While some were active in 2009, within months of the Progressive Party’s founding the year before, the network began ramping up its activities in mid-2018, the Stanford report said, right before the start of large, regular anti-government protests under the banner “1 of 5 million’.

The average number of followers attracted by the accounts was just 66, but combined they reached roughly 2.3 million Twitter users. @belilav11 and @1kujovic racked up 12,167 and 10,867 followers and more than 330,000 and 390,000 engagements respectively.

Engagement, however, was not the primary purpose, the report said.

“…they existed primarily to boost retweet and reply counts for other accounts,” it said. “This was consistent with the political aims of this network, which revolved around artificially boosting Vucic and his allies on Twitter.”

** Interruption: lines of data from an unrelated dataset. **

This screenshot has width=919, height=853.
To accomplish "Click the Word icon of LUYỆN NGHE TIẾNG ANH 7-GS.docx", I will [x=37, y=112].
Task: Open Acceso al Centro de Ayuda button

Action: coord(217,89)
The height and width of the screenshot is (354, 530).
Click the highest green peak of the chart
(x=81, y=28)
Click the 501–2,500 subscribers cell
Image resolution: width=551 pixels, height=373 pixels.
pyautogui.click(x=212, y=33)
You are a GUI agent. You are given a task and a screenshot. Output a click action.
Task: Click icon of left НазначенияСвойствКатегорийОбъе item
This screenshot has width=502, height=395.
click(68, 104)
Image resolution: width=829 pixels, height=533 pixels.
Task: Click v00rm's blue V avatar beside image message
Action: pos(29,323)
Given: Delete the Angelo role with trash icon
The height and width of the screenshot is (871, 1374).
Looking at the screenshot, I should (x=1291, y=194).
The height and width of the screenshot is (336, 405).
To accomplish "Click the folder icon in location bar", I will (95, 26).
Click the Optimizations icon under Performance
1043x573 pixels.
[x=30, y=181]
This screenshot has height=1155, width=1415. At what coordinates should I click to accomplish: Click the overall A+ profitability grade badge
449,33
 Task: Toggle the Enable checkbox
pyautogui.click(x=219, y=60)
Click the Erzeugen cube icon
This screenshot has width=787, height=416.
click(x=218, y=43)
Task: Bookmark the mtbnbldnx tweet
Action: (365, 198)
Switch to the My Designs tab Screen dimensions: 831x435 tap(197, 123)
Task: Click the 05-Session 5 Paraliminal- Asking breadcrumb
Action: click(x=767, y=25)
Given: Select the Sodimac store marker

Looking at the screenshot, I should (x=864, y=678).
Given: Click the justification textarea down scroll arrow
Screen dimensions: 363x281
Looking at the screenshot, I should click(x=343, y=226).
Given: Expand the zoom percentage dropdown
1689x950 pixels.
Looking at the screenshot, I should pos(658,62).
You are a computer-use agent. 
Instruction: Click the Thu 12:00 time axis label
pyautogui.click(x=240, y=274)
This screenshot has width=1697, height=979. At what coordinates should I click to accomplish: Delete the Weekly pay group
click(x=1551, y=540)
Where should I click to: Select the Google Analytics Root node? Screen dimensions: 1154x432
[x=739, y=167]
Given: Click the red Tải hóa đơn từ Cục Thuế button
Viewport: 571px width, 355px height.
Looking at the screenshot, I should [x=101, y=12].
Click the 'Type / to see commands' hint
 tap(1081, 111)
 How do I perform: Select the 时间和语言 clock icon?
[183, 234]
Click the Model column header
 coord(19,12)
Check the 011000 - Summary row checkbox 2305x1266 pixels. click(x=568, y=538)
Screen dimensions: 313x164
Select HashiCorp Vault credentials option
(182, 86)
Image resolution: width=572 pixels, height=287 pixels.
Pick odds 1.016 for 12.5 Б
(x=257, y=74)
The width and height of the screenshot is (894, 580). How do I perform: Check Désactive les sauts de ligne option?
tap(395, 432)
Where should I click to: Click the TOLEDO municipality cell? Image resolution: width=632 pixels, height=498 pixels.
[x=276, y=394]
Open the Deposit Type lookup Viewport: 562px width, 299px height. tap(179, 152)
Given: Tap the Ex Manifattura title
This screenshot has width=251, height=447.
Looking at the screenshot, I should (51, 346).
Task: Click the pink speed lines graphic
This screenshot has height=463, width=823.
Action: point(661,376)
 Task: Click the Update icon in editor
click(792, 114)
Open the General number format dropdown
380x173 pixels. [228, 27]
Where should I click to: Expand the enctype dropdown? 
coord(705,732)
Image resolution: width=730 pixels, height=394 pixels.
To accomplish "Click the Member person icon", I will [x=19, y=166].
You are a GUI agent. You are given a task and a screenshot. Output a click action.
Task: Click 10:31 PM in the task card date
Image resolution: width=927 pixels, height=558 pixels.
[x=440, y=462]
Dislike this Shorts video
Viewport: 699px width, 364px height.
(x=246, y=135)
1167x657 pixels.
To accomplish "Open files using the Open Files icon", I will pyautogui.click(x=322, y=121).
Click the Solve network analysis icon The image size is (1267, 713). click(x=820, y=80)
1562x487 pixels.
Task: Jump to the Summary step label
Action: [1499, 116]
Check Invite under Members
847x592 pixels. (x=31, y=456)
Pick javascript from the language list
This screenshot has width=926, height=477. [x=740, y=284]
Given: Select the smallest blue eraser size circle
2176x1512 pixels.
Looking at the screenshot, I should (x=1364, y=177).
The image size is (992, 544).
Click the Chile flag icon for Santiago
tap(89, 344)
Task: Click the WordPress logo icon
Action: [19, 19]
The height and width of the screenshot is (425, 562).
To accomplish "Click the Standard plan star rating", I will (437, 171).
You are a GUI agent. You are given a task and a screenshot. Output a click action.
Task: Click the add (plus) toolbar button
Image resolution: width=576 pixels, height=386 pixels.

The network and its media allies, Milivojevic said, were working to manipulate the Serbian public.

“With 43 million messages [tweets] in which someone is praised or criticised, that manipulation also entails a decline in trust in the media by erasing the boundary between truth and lies,” Milivojevic told BIRN.

And the bots work in concert with genuine, popular Twitter users and pro-government tabloids and broadcasters, she said.

“What is published in tabloids is taken over by influential Twitter users… Then anonymous bots retweet and spread it, and from there on their tweets are going back to informative talk shows, where politicians or analysts bring them in [printed] and show them around,” Milivojevic said, referring to the Pink TV talk show Hit Tvit [Hit Tweet].

‘Like the plague’

Serbian progressive party (SNS) leader Aleksandar Vucic (front- C) addresses the media at a polling station in Belgrade, Serbia. Photo: EPA/ANDREJ CUKIC/ANDREJ CUKIC

Andrej Petrovski, head of tech at the SHARE Foundation, a Belgrade-based digital rights NGO, said Twitter’s deletion of so many accounts should serve as a warning to Serbia’s ruling party.

Creating and managing such a vast network takes a lot of time and people, he said, people he described as members of the SNS “party machinery” each running at least 10 Twitter accounts.

“Twitter made it clear with this move: if you do it all over again, we will do the same, and then you will think whether you want to invest that amount of time, effort and money again knowing it can all disappear overnight,” Petrovski told BIRN.

Some, however, say the bots are back already, promoting the party line amid the COVID-19 pandemic.

“They are like plague now,” said Jovana Gligorijevic, a journalist with the weekly political magazine Vreme and a frequent target of the SNS bots.

“They are all parts of the same machinery,” she told BIRN. “They create a fake vox populi [voice of the people].”

Gligorijevic said that whenever she uses the words ‘Aleksandar Vucic, ‘minister,’ ‘SNS’, ‘the president’ or ‘the prime minister’, she is bombarded by insults and negative comment, to the degree that she once deleted her account. 

“The bots react on those key words,” Gligorijevic said. “This is one network for absolute media control.”

BIRN editor Slobodan Georgiev has also been ensnared.

“First they insult you on Twitter, then that is published in tabloids and then you end up in the ‘analysis’ on tabloid TV stations,” he said.

A bigger problem, however, “is that they make you an ‘enemy’, and that comes directly from the top of SNS, which leads these bot divisions,” he said. And that makes journalism difficult.

“Then you are labelled a danger to the state and people working in the system start avoiding you and stop responding.”